# what are the good site to apply for jobs in Singapore



## Suds7

Hello,

What are the good job sites in singapore to start searching for the job. I did a google search and i got lots of result not sure which one is good. 

I already have resume posted on monster [dot]co[dot]in is that resume is also visible to recruiters in Singapore via monster[dot]com[dot]sg

Right now i'm using my old resume which is i'm currently using in India. Do i need to make any changes in Resume for Singapore


----------



## pichuya

There's a few out there.

Jobsdb [dot] com
JobStreet [dot] com [dot] sg

you can try using google.com.sg to do your search for more relevant results.


----------



## jam1

I've received many resumes from Indian Professionals in my course of work. I am sorry to say those resumes that I've seen are unbelievable as they claim to know every programming language from COBOL, FORTRAN to PHP and every software development tool despite only 24 years old and they claimed to be "very proficient" in those languages. 

A 24 years old proficient in almost 20 programming languages?


----------



## Suds7

jam1 said:


> I've received many resumes from Indian Professionals in my course of work. I am sorry to say those resumes that I've seen are unbelievable as they claim to know every programming language from COBOL, FORTRAN to PHP and every software development tool despite only 24 years old and they claimed to be "very proficient" in those languages.
> 
> A 24 years old proficient in almost 20 programming languages?


Thanks for your insights. I have one more question I'm currently in India. Do i need to buy the Singapore local voip number the get the interview calls.


----------



## boroboy

why would you need a sg voip number? most companies dont care about calling abroad.

if you want to get a job in a finance company check out efinancialcareers its pretty good. The have lots of finance IT jobs too.


----------



## Suds7

boroboy said:


> why would you need a sg voip number? most companies dont care about calling abroad.
> 
> if you want to get a job in a finance company check out efinancialcareers its pretty good. The have lots of finance IT jobs too.

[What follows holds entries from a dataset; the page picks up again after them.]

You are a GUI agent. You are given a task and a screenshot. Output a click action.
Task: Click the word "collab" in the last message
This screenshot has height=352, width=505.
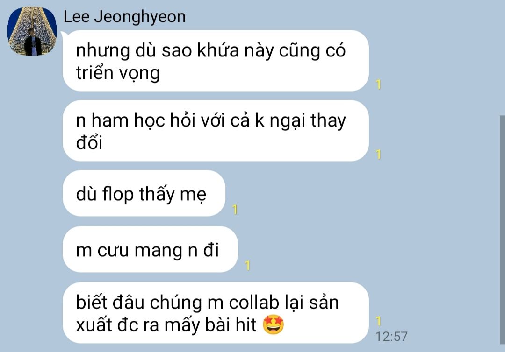[254, 303]
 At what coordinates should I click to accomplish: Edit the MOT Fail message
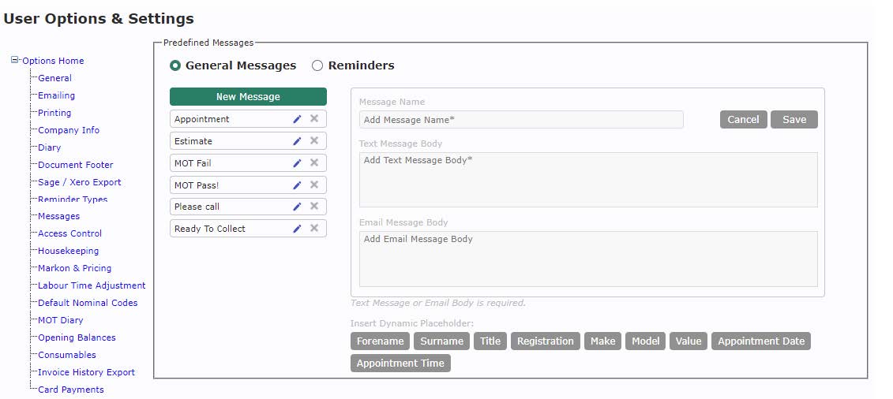297,162
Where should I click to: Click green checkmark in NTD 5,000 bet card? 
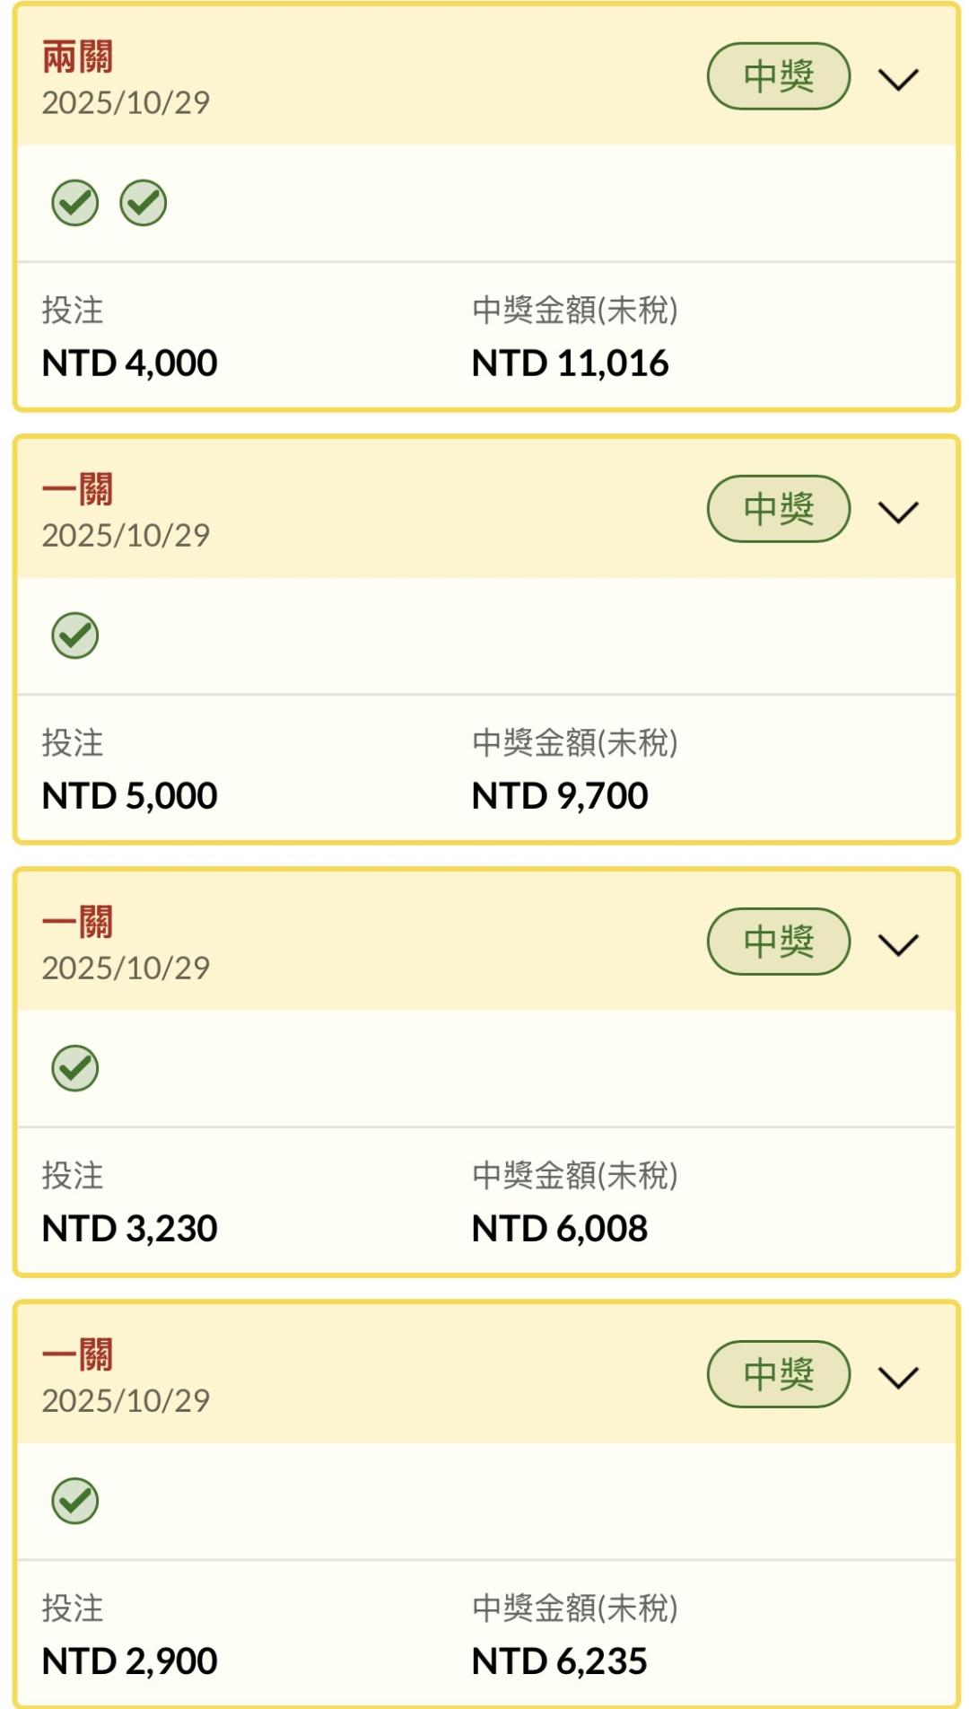pos(74,635)
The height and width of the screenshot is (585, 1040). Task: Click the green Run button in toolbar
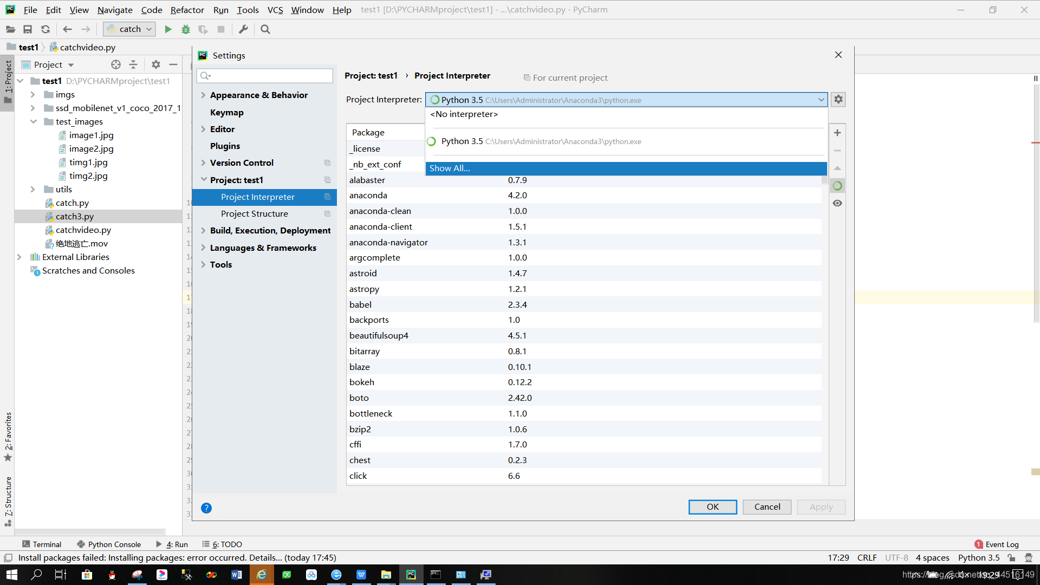168,29
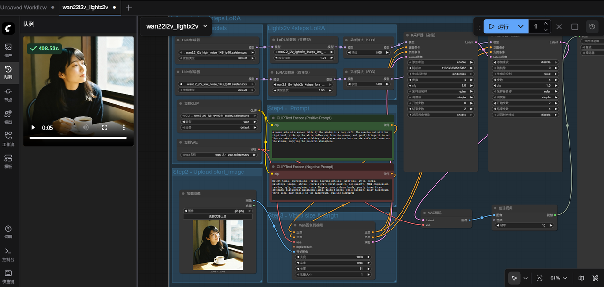Screen dimensions: 604x287
Task: Open a new workflow tab with the plus button
Action: tap(129, 8)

I thought having a voip local sg number might help in getting a calls from local recruiters or consultants . Is there any way to get visa sponsor for the Singapore job while in India 

Thanks for suggestion i will put my profile on efinancialcareers


----------



## boroboy

if someone is willing to offer you a job while you are in india then yes they can _try_ to get an employment pass for you.


----------